Apsara Android client remote code execution to remote reading of any user's system Address Book + chat information (earlier version is required)

Source: Internet
Author: User

Apsara Android client remote code execution to remote reading of any user's system Address Book + chat information (earlier version is required)

As a comprehensive communication service of China Mobile, Feixin integrates voice (IVR), GPRS, SMS, and other communication methods, it covers customer communication requirements in three different forms (completely real-time voice service, quasi-real-time text and small data volume communication service, and non-real-time communication service, implement seamless communication between the Internet, mobile Internet, and mobile network. Currently, the number of users reaches 10 million.

Anti-encoding: The addjavascriptinterface () method of multiple webviews is not removed from the latest Android version (v5.1.1), and targetsdk = 11. Therefore, the webview remote code execution vulnerability exists. For detailed analysis, see: login/

Example 1 of the vulnerability code:
 

Cn.com. fetion. activity. private void setWebViewSettings () {this. mWebView. getSettings (). setCacheMode (2); this. mWebView. getSettings (). setJavaScriptEnabled (true); this. mWebView. getSettings (). setsuppzoom zoom (true); this. mWebView. getSettings (). setBuiltInZoomControls (true); this. mWebView. getSettings (). setJavaScriptCanOpenWindowsAutomatically (true); this. mWebView. getSettings (). setAllowFileAccess (true); this. mWebView. getSettings (). setPluginState (WebSettings $ PluginState.

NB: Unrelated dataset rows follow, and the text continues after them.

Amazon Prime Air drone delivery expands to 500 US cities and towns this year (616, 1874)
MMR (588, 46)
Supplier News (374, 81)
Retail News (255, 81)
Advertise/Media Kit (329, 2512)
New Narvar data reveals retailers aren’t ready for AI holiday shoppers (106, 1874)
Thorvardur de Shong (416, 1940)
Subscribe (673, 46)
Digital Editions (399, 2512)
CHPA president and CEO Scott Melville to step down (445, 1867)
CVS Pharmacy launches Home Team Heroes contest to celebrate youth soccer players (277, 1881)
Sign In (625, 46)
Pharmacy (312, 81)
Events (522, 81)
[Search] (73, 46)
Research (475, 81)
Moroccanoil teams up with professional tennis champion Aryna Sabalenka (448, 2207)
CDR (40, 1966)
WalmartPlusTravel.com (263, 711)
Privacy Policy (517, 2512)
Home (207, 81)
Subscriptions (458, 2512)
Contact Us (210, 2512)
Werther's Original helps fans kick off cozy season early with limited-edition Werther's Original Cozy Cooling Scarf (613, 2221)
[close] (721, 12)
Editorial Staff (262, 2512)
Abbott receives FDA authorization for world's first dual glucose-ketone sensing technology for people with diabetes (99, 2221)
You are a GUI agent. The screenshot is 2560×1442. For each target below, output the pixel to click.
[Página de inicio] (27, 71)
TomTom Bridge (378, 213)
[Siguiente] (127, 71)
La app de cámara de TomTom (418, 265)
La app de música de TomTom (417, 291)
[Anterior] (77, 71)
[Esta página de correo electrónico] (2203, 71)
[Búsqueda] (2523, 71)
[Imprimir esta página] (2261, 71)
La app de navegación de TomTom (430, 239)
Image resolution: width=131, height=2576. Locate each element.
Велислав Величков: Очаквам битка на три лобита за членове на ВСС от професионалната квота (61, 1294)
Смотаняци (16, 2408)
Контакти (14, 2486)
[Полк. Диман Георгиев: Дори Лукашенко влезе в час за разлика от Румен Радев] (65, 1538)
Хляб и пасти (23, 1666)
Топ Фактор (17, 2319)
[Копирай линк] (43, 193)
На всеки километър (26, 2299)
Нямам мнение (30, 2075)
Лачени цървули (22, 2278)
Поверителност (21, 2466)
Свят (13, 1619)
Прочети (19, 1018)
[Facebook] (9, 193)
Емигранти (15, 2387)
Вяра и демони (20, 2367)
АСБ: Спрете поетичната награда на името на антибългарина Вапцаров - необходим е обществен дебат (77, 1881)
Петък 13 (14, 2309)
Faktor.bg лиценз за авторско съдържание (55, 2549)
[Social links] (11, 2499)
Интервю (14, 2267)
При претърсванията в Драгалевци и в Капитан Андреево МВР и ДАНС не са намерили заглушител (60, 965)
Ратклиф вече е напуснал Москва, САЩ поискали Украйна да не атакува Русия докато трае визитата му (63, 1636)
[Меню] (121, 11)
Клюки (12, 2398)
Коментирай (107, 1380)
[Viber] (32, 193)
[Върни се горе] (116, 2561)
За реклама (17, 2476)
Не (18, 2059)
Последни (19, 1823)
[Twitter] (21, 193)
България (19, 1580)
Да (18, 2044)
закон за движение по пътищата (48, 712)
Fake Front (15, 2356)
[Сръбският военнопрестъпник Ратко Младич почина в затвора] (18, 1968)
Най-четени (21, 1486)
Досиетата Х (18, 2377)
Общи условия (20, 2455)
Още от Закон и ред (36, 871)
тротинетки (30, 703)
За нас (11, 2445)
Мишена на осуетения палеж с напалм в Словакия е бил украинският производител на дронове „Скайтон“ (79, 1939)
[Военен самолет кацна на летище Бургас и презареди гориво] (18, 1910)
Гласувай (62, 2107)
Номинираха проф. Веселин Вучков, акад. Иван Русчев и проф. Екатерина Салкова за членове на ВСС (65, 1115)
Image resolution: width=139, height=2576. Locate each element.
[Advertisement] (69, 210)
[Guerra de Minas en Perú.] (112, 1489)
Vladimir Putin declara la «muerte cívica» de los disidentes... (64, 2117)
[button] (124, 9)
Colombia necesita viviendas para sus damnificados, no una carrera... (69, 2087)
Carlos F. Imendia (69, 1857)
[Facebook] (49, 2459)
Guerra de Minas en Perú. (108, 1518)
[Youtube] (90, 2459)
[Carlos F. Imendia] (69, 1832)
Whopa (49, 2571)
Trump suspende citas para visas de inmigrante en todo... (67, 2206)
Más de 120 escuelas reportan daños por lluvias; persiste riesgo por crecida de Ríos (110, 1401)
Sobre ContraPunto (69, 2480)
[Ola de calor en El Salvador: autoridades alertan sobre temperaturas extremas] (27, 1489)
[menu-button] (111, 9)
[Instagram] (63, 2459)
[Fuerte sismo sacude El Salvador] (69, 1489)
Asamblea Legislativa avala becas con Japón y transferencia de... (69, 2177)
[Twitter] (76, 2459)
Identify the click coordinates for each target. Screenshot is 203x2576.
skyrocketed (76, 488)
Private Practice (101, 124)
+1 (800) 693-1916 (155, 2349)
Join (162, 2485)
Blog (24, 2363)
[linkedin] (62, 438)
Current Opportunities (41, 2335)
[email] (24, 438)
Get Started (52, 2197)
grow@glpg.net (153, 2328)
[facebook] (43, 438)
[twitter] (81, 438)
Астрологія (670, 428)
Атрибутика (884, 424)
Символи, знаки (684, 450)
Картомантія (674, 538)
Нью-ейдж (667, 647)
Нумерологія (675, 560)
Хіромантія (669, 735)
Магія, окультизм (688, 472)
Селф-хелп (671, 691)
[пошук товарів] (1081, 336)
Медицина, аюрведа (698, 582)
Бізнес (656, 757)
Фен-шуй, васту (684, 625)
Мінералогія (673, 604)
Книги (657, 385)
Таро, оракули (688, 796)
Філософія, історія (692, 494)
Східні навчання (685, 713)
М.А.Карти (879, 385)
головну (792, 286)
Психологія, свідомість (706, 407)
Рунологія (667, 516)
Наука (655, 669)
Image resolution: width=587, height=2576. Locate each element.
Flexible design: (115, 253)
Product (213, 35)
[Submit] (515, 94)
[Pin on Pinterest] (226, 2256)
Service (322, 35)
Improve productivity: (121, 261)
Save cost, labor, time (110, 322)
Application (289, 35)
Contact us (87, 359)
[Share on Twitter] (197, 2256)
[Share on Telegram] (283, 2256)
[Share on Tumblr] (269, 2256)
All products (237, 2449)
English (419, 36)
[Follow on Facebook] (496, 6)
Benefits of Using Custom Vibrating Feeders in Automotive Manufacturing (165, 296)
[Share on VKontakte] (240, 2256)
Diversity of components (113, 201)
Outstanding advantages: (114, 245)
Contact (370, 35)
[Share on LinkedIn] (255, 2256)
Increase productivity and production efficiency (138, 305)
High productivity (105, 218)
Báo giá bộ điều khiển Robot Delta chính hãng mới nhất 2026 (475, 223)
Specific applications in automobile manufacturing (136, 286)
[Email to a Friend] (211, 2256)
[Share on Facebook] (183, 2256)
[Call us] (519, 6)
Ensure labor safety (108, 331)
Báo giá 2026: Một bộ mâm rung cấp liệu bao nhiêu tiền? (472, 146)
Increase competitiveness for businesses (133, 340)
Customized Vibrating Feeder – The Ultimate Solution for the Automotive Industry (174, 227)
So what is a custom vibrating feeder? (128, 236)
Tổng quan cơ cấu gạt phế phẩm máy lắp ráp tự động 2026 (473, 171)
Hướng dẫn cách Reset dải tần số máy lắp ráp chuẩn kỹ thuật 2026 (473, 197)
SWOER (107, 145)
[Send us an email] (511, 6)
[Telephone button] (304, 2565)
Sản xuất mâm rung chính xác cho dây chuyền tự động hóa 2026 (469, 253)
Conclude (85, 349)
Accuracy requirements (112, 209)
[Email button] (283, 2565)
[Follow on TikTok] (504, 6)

ON); this. mWebView. getSettings (). setBlockNetworkImage (false); this. mWebView. getSettings (). setUseWideViewPort (true); this. mWebView. getSettings (). setLoadWithOverviewMode (true); this. mWebView. getSettings (). setAppCacheEnabled (false); this. mWebView. setInitialScale (100); this. mWebView. getSettings (). setDomStorageEnabled (true); this. mWebView. addJavascriptInterface (new InJavaScriptInterface (this), "local_method"); this. chromeClient = new FetionChromeClient () {public void onReachedMaxAppCacheSize (long arg2, long arg4, WebStorage $ QuotaUpdater arg6) {super. onReachedMaxAppCacheSize (arg2, arg4, arg6 );}};


 



At the same time, because the Apsara app will read the system address book and save the address book and chat information in plaintext to the private directory of the local APP (/data/cn.com. fetion/databases/fetion. db)
 

 



By combining the two, you only need to send a link to remotely attack any app user (the android version must be earlier than 4.2) to obtain the user's address book, chat information, and other privacy information.

Method:

1. send any message containing this link (http://www.droidsec.cn/fetionpoc.html)

2. When a user receives a message and accesses this link in the app, the user can remotely obtain the address book and all chat information.

The following is the address book information.
 


The following is a chat record
 

 

Solution:

Remove the vulnerability interface mentioned above to encrypt and store user data.

Related Article

Contact Us

The content source of this page is from Internet, which doesn't represent Alibaba Cloud's opinion; products and services mentioned on that page don't have any relationship with Alibaba Cloud. If the content of the page makes you feel confusing, please write us an email, we will handle the problem within 5 days after receiving your email.

If you find any instances of plagiarism from the community, please send an email to: info-contact@alibabacloud.com and provide relevant evidence. A staff member will contact you within 5 working days.

A Free Trial That Lets You Build Big!

Start building with 50+ products and up to 12 months usage for Elastic Compute Service

  • Sales Support

    1 on 1 presale consultation

  • After-Sales Support

    24/7 Technical Support 6 Free Tickets per Quarter Faster Response

  • Alibaba Cloud offers highly flexible support services tailored to meet your exact needs.